Powerful questions get powerful results

Not surprisingly, questions are key to the results you see. Ask a bad question and get (at best) useless answers. Ask a great question and there is even a chance for a transformative outcome. Here's the thing though: we are rarely taught what makes a powerful question. We just seem to osmose a repertoire of questions that others have asked us. With the best questions ready to deploy, and the right choice of question at the right time, you will be seen as insightful, in tune and influential. Combine skilled questioning with deep listening and you become transformational, whether as a parent, teacher, coach or leader.

1. Ask permission...

This secret weapon of buy-in is so often overlooked, yet is critical in engaging a blue zone response. Depending on the context, an unexpected and unusual question, quite apart from triggering red zone threat responses, can divert limited reflection resources to trying to make sense of why the question has been asked. If you are in a general conversational context, try something like:

"Do you mind if I ask you a bit of a thinking question?"

or

"I'm curious - do you mind if I ask you a few questions about that?"

or

"Do you mind if I throw an interesting question into the mix?"

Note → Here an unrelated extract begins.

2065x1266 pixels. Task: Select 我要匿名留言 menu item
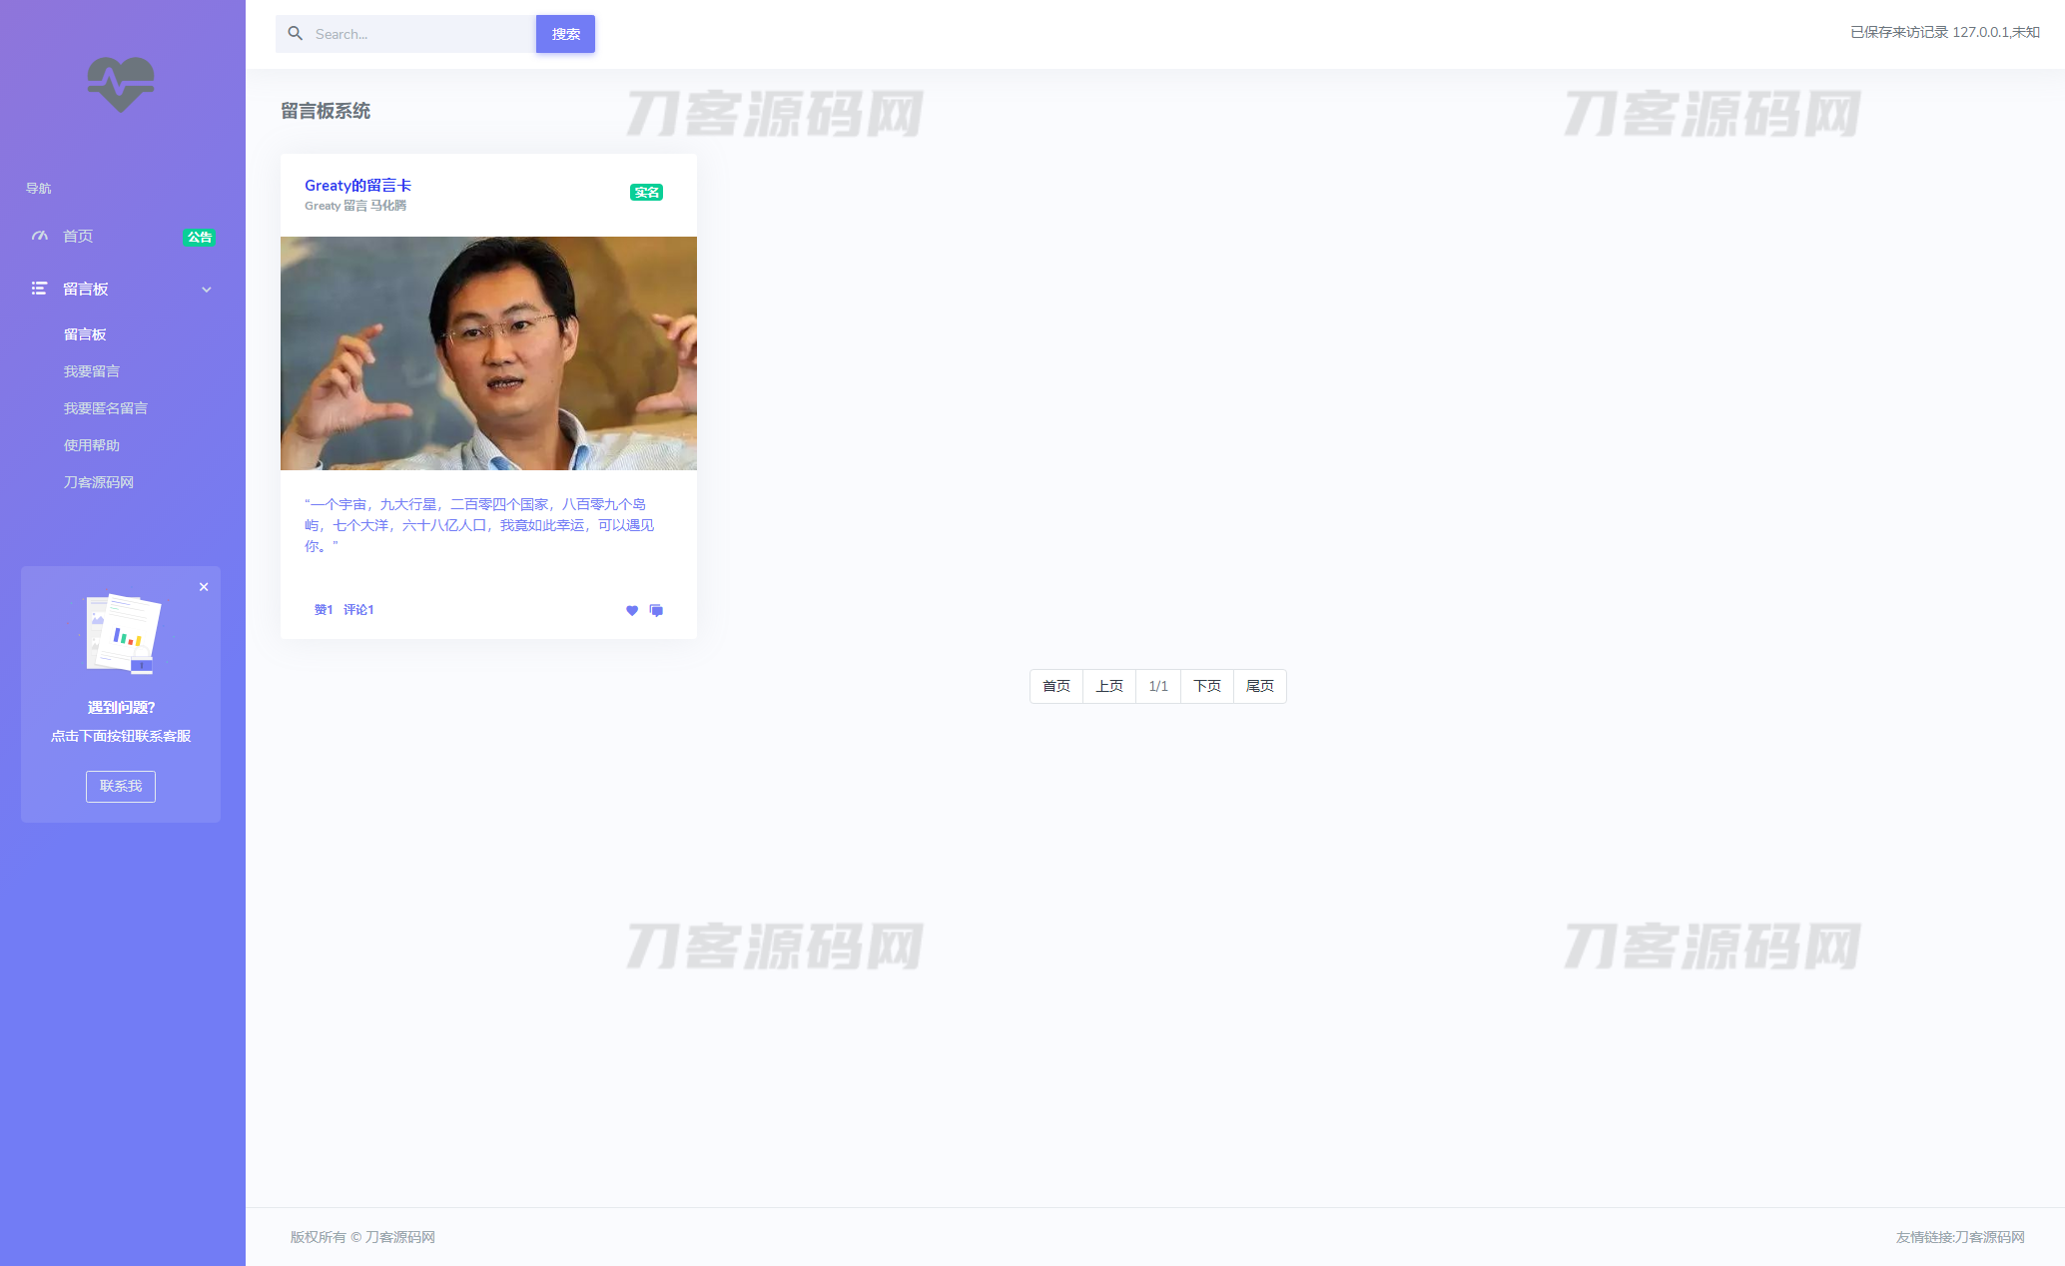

If the question coming might be confronting, you might ask:

"Do you mind if I ask you a tough question?"

This preps the mind and creates buy-in to reflection-style thinking.

If the context is more formal, shape the permission accordingly. In a coaching session for instance, you may already have permission (even expectation) to ask interesting questions, so buy-in should not be an issue. But, a change in direction might need permission:

"We started by covering fitness as the main context for today, but you've just mentioned some other factors impacting on your health. Would it be OK to explore these, or would you prefer to just work on the thinking around fitness?"

Permission is a powerful engagement tool that covers off the need for autonomy (the A in the SCARF framework from David Rock).

2. What did you learn?

So often, when recounting a situation (positive or negative), we stay stuck in the detail. Bringing attention and accountability to a situation helps someone actually articulate what was gained or learnt (even in negative circumstances). When the brain has to give structural sense to an idea by constructing spoken language, often a great deal of clarity is the result.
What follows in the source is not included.